Since posting this a while back, I have had a lot of private comments, and I want to add a little something to clarify, as I think I adopted a bit of a tone that made it seem like I had the answer to some universal "should," which is oh so far from the case. That, and my own perspective on "should" is quite a bit different now that I have been hanging out with a rambunctious 2 year old all day for several weeks, while also getting progressively bigger and slower due to being super-pregnant.

#1: I think it got a bit buried, but what should (ha!) have been the most important thing I said in that whole tirade was that every parent has to make a million decisions every day, week, month, year - and all of those decisions are a balance between circumstances, what your kid wants, what your kid needs, what you want and need, and how it all fits into your life. It's friggin' messy as hell. You have to make decisions and compromises on everything all the time, from what to feed the kid for lunch, to what preschool the kid will attend (or not), to whether or not you should take the AAP's advice on everything (TV, vaccines, car seats - I have to write about all that another time), it doesn't end. The decisions you end up making are as varied as the intensity and impact the decisions will have. There is no universal "should" for ANY of these questions, no matter what the professionals, your mom, me, your nosy neighbor, other moms, or any other "they" might say. The "should" becomes the decision you make, and whether I think it might not be the best thing is so beyond irrelevant that really the only "should" there is that I should shut my mouth.

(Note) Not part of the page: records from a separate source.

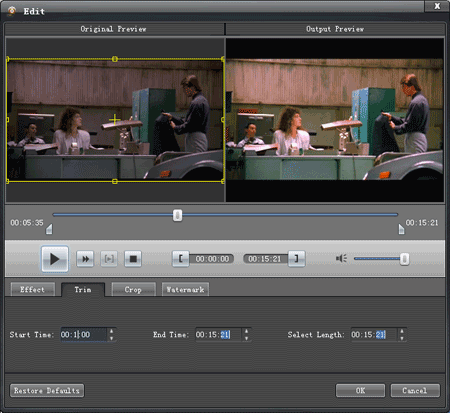Switch to the Effect tab
The width and height of the screenshot is (450, 413).
coord(33,289)
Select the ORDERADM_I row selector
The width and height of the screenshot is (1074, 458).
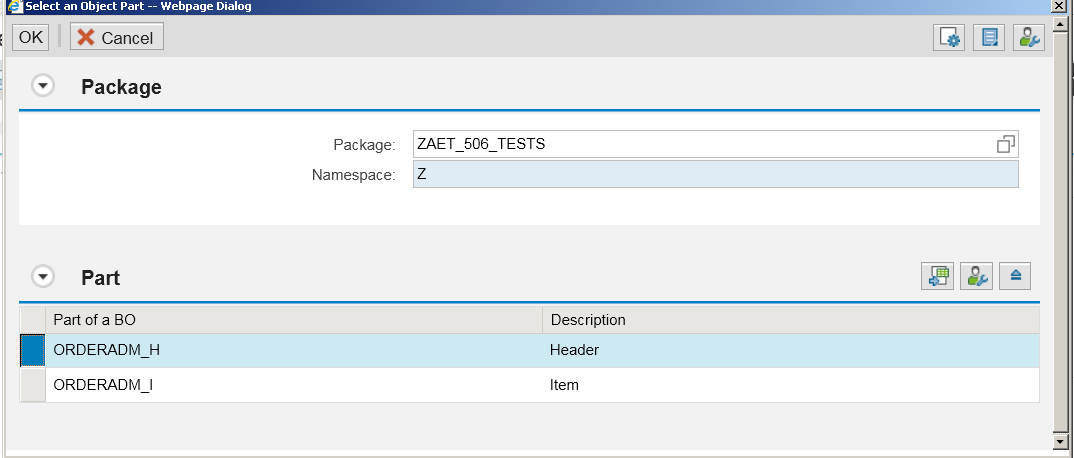coord(32,385)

#2: Decisions about life constantly shift. I was a working mom from the time Henry was 10 weeks old until he was 2 years old. In the balance, this worked for us. When it stopped working - or when circumstances shifted so that we had other options and could think about whether it was working - then what I felt like I should be doing shifted. I have a ton of respect for moms who work outside the home - it is exhausting to split yourself! Trust me, taking care of a firecracker 2 year old all day while incubating a fetus is exhausting too, but I have to admit that even though I am finding Henry incredibly challenging right now, I'm not the same kind of tired all the time.

#3: It is absolutely, 100% none of my buisiness how fast anyone gets into their clothes after birth. (And it's absolutely, 100% none of anyone else's buisiness that my butt stayed in some maternity clothes continuously from pregnancy with Henry to now because they are comfy my bottom clings to extra weight like... I don't have a pithy thing to say, I just stay fat, OK.)

#4: Mamas that make it work are good mamas, no matter what. You have to work pretty hard to screw up a baby - they are just resilliant little boogers. So mamas, ignore me and my judgmental self, and so long as things are working for you, power to you.

#5: I'm not a perfect mama, even when I try. To start, there is no such thing as a perfect mama. And beyond that, even when I try to live by my internal "should" compass, I can't do everything. My to do list is obscene. I'm sitting here, writing this, next to a window that has Henry tongue prints that are months old on it while within eyeshot of crushed graham crackers in the carpet from yesterday. I'm watching Henry spin in circles in his crib on the monitor, hoping he will fall asleep for his nap, knowing there's not a whole lot I can do to make him go to sleep since my belly's too big to let me rock him, and feeling guilty that his playing in there right now means he'll spend three hours in his crib since he'll probably sleep for at least 2 hours. Since I've been home with him, he's learned the words "french fries" and "banana popsicle." He's eaten fewer vegetables (except for tomatoes - he's eaten loads of tomatoes). I have developed a growning sense of inadequacy as a parent, mainly because his behavior is challenging, and I'm not handling that terribly well. There are a lot of "should" moments I let pass because I am tired, frustrated, or overwhelmed. But in the end, it will be OK. We're making it work, in our own little way, and that is kind of the most important thing (or I hope it is!).